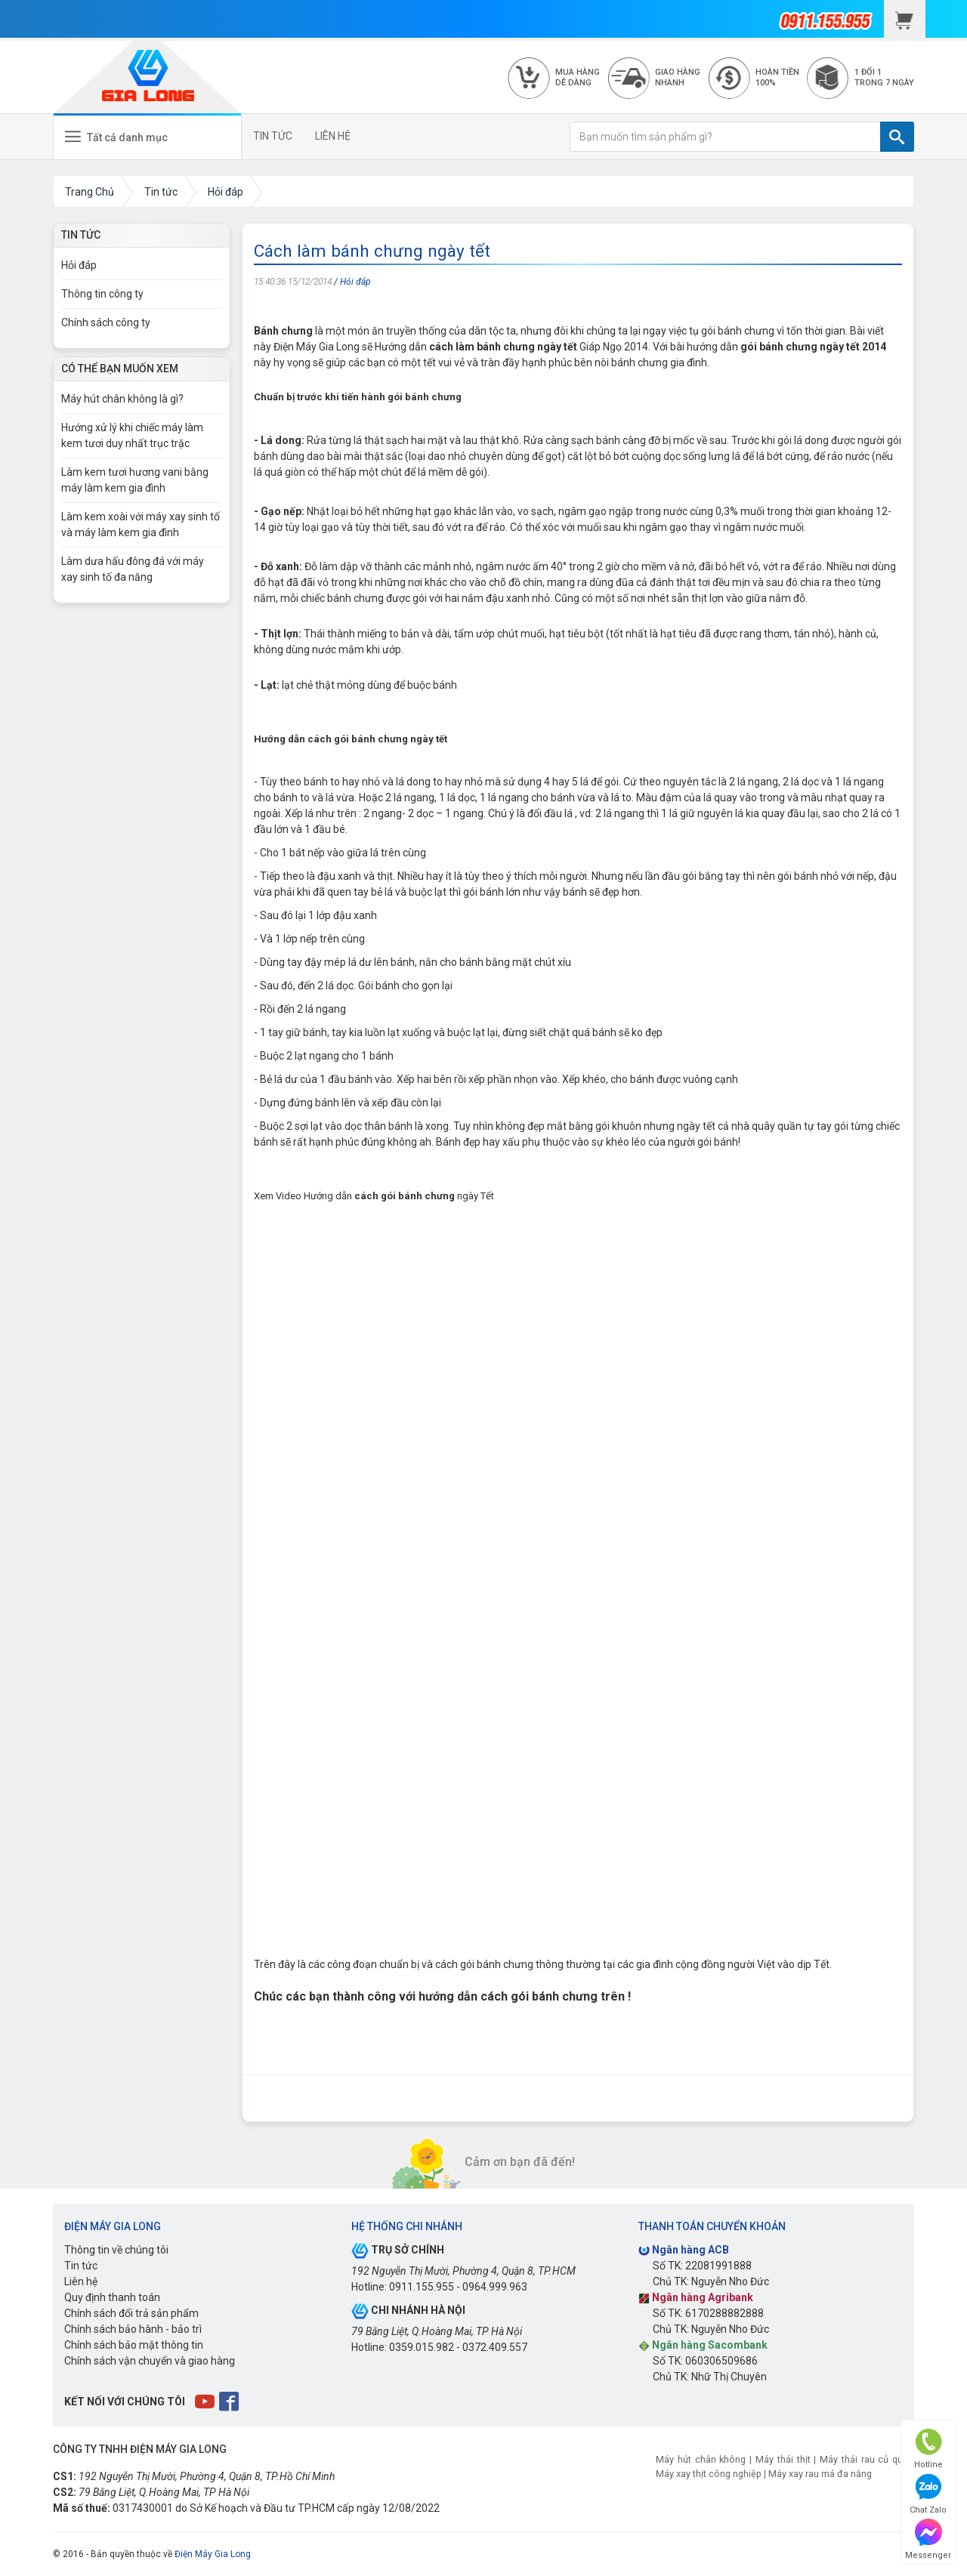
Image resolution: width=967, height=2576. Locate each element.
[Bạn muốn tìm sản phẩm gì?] (725, 137)
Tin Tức (80, 235)
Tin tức (80, 2266)
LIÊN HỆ (333, 136)
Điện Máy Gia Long (213, 2554)
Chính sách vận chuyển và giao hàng (149, 2361)
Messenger (928, 2539)
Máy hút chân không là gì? (122, 399)
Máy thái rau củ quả (864, 2459)
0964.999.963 (494, 2287)
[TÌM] (897, 137)
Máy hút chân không (701, 2459)
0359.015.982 (421, 2347)
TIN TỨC (272, 136)
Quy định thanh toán (112, 2297)
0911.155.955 (421, 2287)
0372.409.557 (494, 2347)
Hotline (928, 2449)
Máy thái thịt (783, 2459)
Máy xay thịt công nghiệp (709, 2473)
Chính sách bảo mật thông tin (133, 2345)
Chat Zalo (928, 2494)
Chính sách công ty (105, 322)
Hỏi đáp (355, 281)
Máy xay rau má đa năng (820, 2473)
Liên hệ (80, 2281)
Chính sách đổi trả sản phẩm (131, 2313)
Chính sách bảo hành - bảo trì (133, 2329)
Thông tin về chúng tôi (116, 2250)
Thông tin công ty (102, 294)
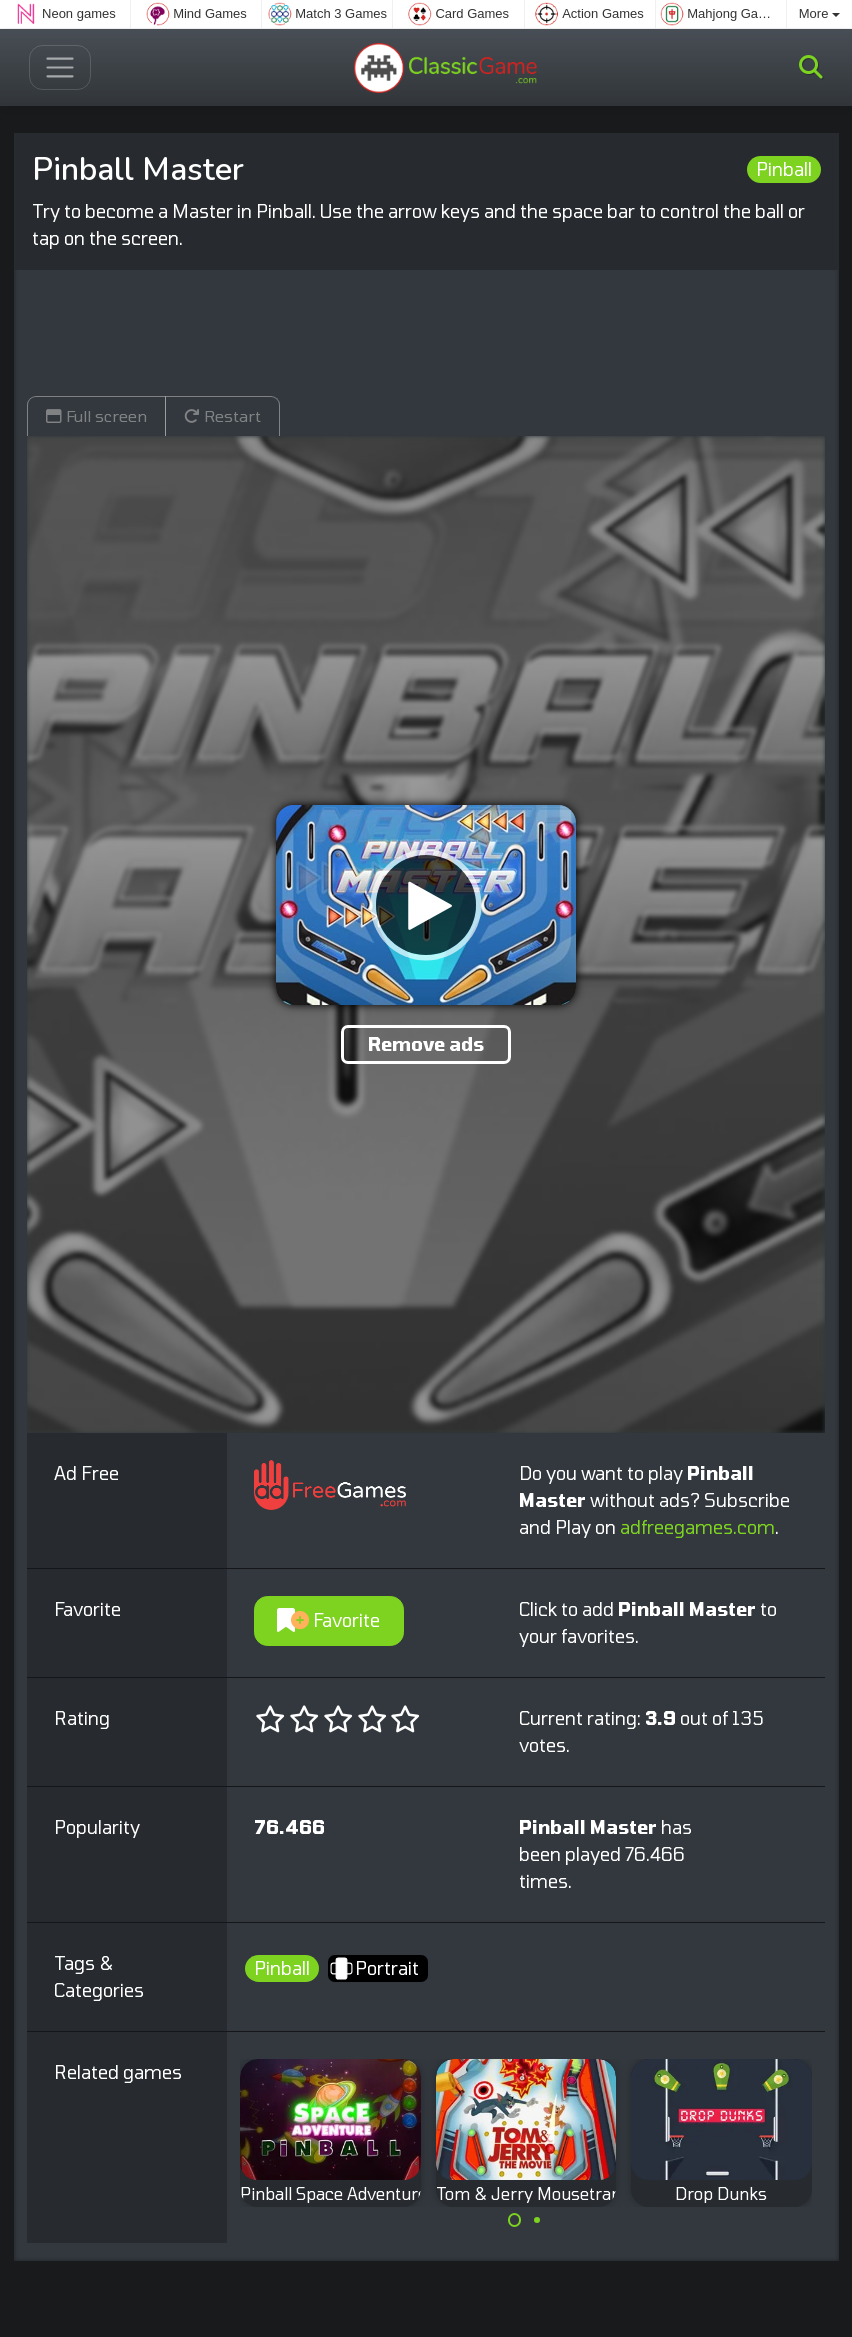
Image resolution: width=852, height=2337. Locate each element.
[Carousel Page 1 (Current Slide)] (515, 2220)
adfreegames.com (697, 1527)
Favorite (328, 1620)
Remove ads (426, 1044)
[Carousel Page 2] (537, 2220)
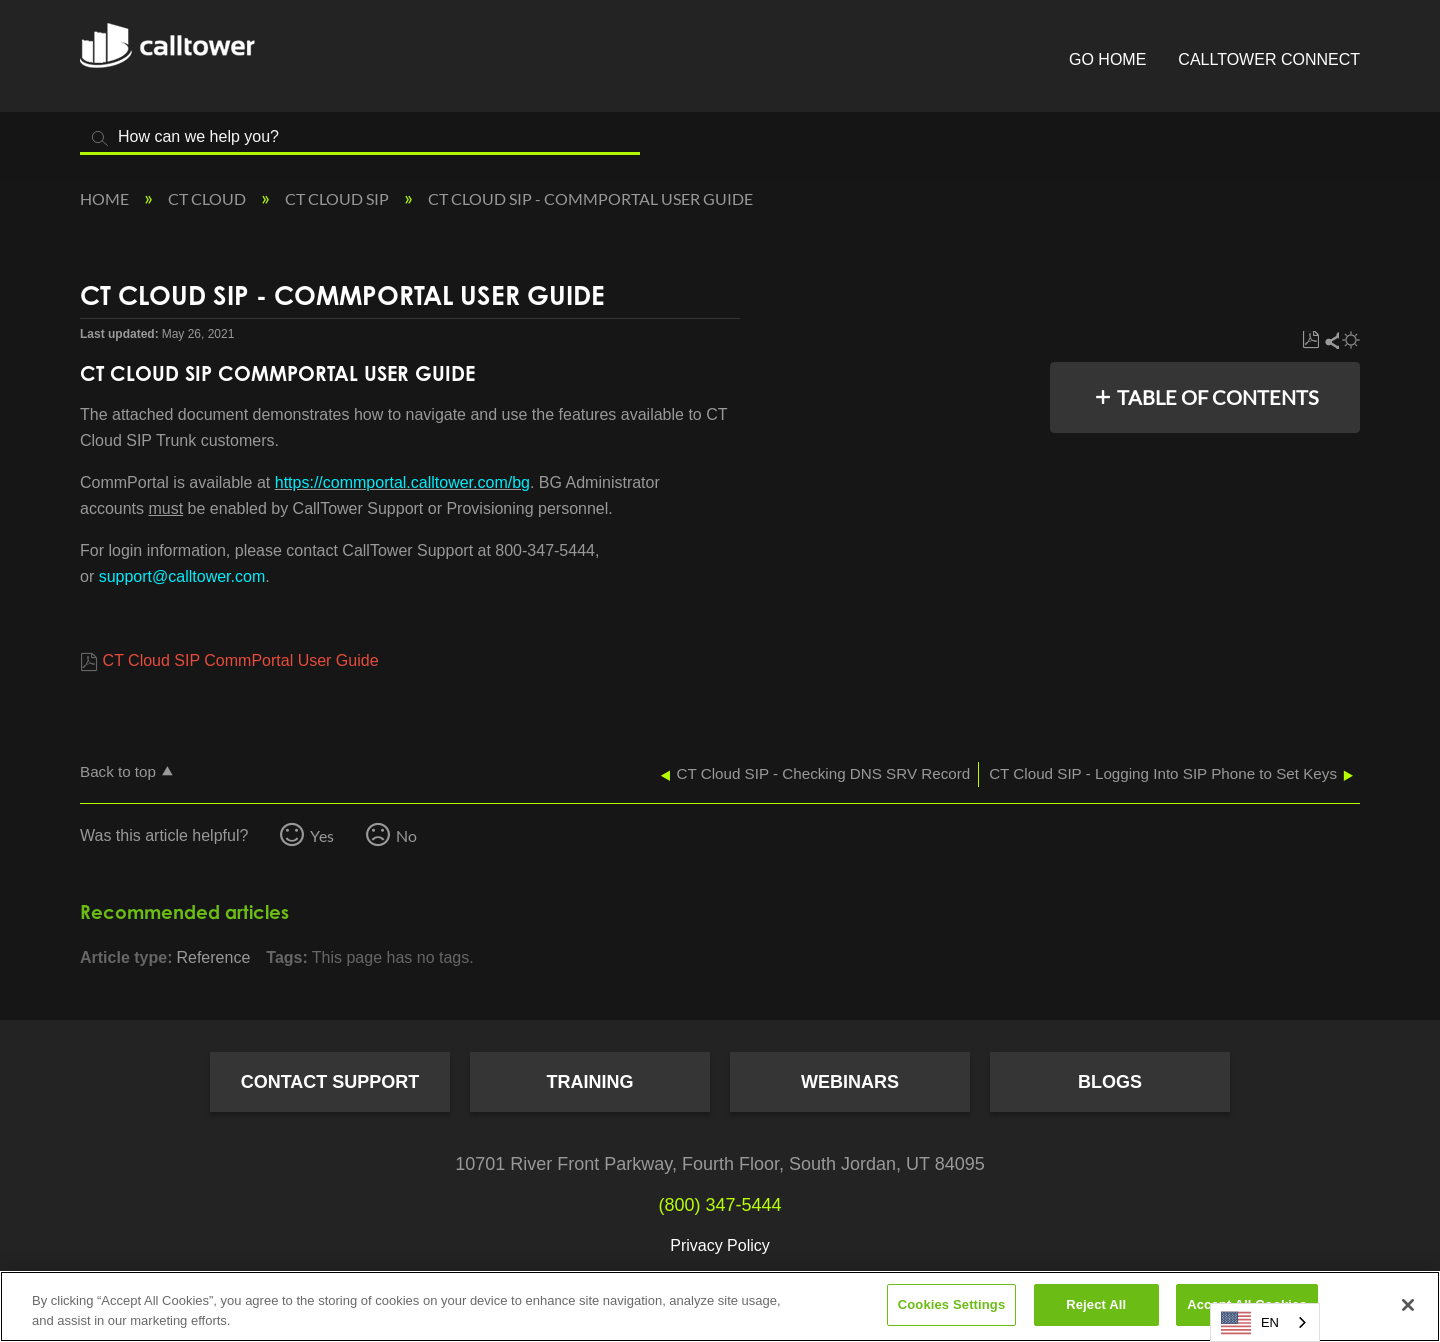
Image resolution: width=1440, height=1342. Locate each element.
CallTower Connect (1269, 59)
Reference (213, 957)
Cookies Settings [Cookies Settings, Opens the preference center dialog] (952, 1304)
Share (1331, 340)
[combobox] (1265, 1322)
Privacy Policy (720, 1245)
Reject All (1096, 1304)
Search (100, 138)
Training (590, 1082)
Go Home (1107, 59)
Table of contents (1218, 397)
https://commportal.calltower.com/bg (402, 482)
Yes (322, 835)
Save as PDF (1310, 340)
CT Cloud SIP (338, 198)
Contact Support (330, 1082)
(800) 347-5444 (719, 1205)
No (406, 835)
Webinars (850, 1082)
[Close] (1408, 1305)
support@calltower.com (182, 576)
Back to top (118, 771)
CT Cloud (208, 198)
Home (106, 198)
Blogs (1110, 1082)
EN (1250, 1323)
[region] (720, 1306)
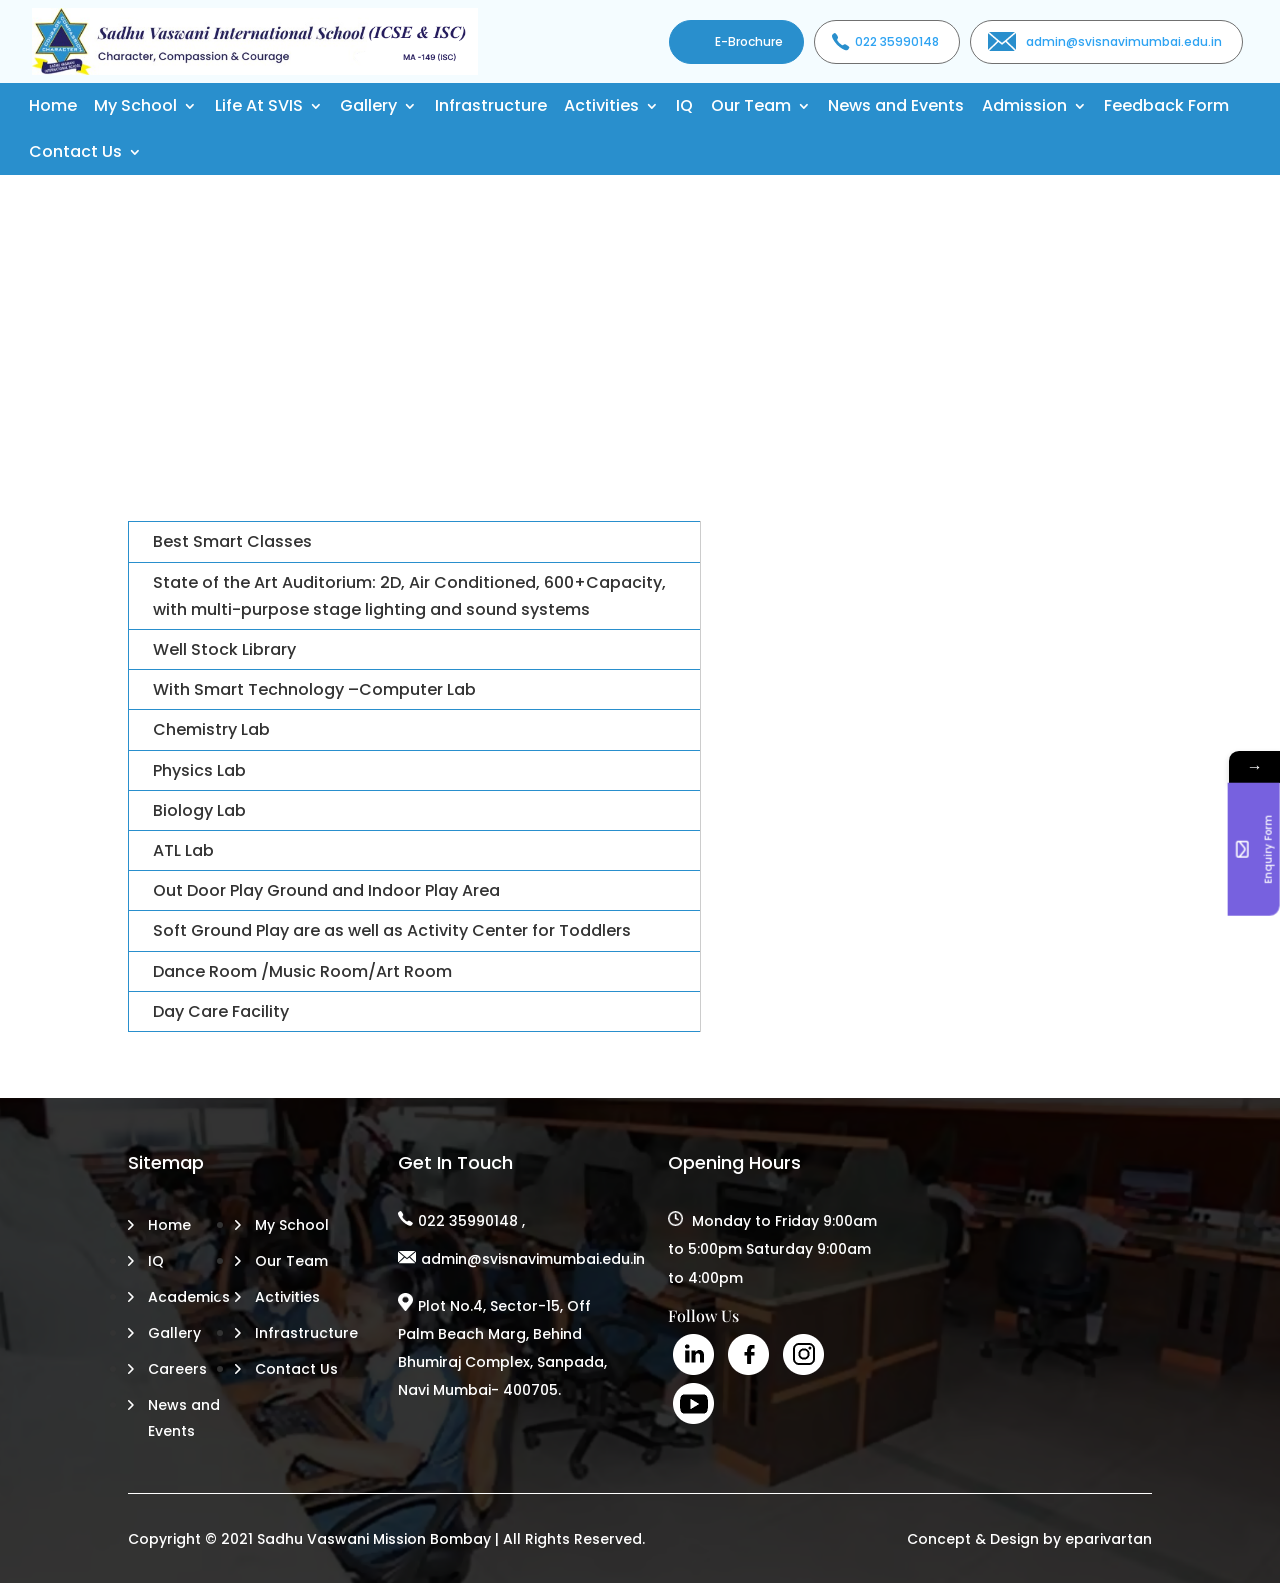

^^^^^^^^^^^^^^^^

* STATED GOAL
Rewrite all the data above, swapping "Image resolution" for "Screen size" wherever it occurs and leaving everything else unchanged. Leave the pictures out.

* COMPLETE RESPONSE
Screen size: width=967, height=2576. Locate each element.
[Bạn muốn tìm sản phẩm gì?] (725, 137)
Tin Tức (80, 235)
Tin tức (80, 2266)
LIÊN HỆ (333, 136)
Điện Máy Gia Long (213, 2554)
Chính sách vận chuyển và giao hàng (149, 2361)
Messenger (928, 2539)
Máy hút chân không là gì? (122, 399)
Máy thái rau củ quả (864, 2459)
0964.999.963 (494, 2287)
[TÌM] (897, 137)
Máy hút chân không (701, 2459)
0359.015.982 (421, 2347)
TIN TỨC (272, 136)
Quy định thanh toán (112, 2297)
0911.155.955 (421, 2287)
0372.409.557 (494, 2347)
Hotline (928, 2449)
Máy thái thịt (783, 2459)
Máy xay thịt công nghiệp (709, 2473)
Chính sách bảo mật thông tin (133, 2345)
Chat Zalo (928, 2494)
Chính sách công ty (105, 322)
Hỏi đáp (355, 281)
Máy xay rau má đa năng (820, 2473)
Liên hệ (80, 2281)
Chính sách đổi trả sản phẩm (131, 2313)
Chính sách bảo hành - bảo trì (133, 2329)
Thông tin về chúng tôi (116, 2250)
Thông tin công ty (102, 294)
Screen size: width=852, height=2337. Locate each element.
[Carousel Page 1 (Current Slide)] (515, 2220)
adfreegames.com (697, 1527)
Favorite (328, 1620)
Remove ads (426, 1044)
[Carousel Page 2] (537, 2220)
Screen size: width=1440, height=1342. Locate each element.
CallTower Connect (1269, 59)
Reference (213, 957)
Cookies Settings [Cookies Settings, Opens the preference center dialog] (952, 1304)
Share (1331, 340)
[combobox] (1265, 1322)
Privacy Policy (720, 1245)
Reject All (1096, 1304)
Search (100, 138)
Training (590, 1082)
Go Home (1107, 59)
Table of contents (1218, 397)
https://commportal.calltower.com/bg (402, 482)
Yes (322, 835)
Save as PDF (1310, 340)
CT Cloud SIP (338, 198)
Contact Support (330, 1082)
(800) 347-5444 (719, 1205)
No (406, 835)
Webinars (850, 1082)
[Close] (1408, 1305)
support@calltower.com (182, 576)
Back to top (118, 771)
CT Cloud (208, 198)
Home (106, 198)
Blogs (1110, 1082)
EN (1250, 1323)
[region] (720, 1306)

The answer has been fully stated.